Non, des principes actifs chimiques très efficaces tels que le fipronil ou le chlorpyrifos ont perdu leur autorisation dans l'UE et en Suisse en raison de risques environnementaux. Aujourd'hui, la lutte repose sur des mesures agricoles et des préparations biologiques.

Quelle est la méthode « attirer et tuer » pour les vers fil-de-fer ?

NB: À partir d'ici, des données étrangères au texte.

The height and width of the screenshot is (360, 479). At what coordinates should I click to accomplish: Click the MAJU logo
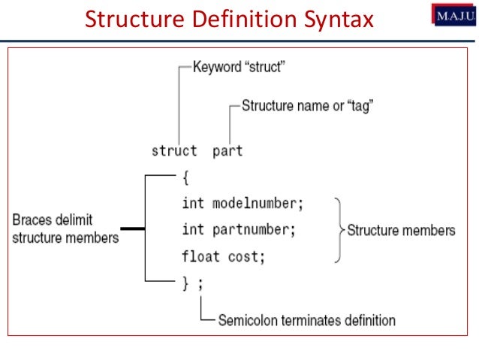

Ici, les vers fil-de-fer sont attirés par des attractifs (par exemple le CO2 des capsules) et entrent en contact ciblé avec les spores de champignons entomopathogènes (tels que Metarhizium brunneum), qui tuent ensuite les larves.

Conclusion

La réglementation des vers fil-de-fer dans la culture de pommes de terre s'apparente à un marathon, pas à un sprint. Étant donné que les larves survivent dans le sol jusqu’à cinq ans et que les « solutions chimiques miracles » appartiennent au passé, une gestion proactive des terres est essentielle. Le respect systématique des pauses de travail après le labour des prairies, une rotation intelligente des cultures et un labour superficiel ciblé à la fin de l'été constituent la base de la prévention. Ces mesures s'accompagnent de plus en plus de procédés biologiques innovants tels que l'utilisation de champignons Metarhizium. Seuls ceux qui respectent la biologie du taupin et y adaptent leurs pratiques agricoles peuvent protéger à long terme leur récolte de pommes de terre contre l'alimentation destructrice du taupin.

Liste des sources

  • [1] swisspatat (2022) : Fiche de données qualité pour les vers fil-de-fer. Groupe de travail Culture & Qualité swisspatat, Agroscope.
  • [2] Agroscope (2020) : Fiche d'information n° 118 / Vers fil-de-fer - options de régulation. Guyer, A., Baur, B., Grabenweger, G.
  • [3] Julius Kühn-Institut (JKI) (2013) : Nouvelles découvertes du coléoptère Agriotes sordidus (Illiger, 1807) et aperçu de sa répartition actuelle en Allemagne. Lehmhus, J., Niepold, F.
  • [4] Centre national de recherche sur l'agriculture et la pêche MV (2011) : Possibilités de lutte contre les vers fil-de-fer (Agriotes spp.) dans la production maraîchère. Ritter, C., Katroschan, KU.
  • [5] AGES - Agence autrichienne pour la santé et la sécurité alimentaire : Ravageurs de A à Z - vers fil-de-fer (Agriotes sp.).
  • [6] Agroscope (2024) : Mesures curatives contre les taupins (Agriotes spp.) dans les cultures de pommes de terre. Bussereau, F.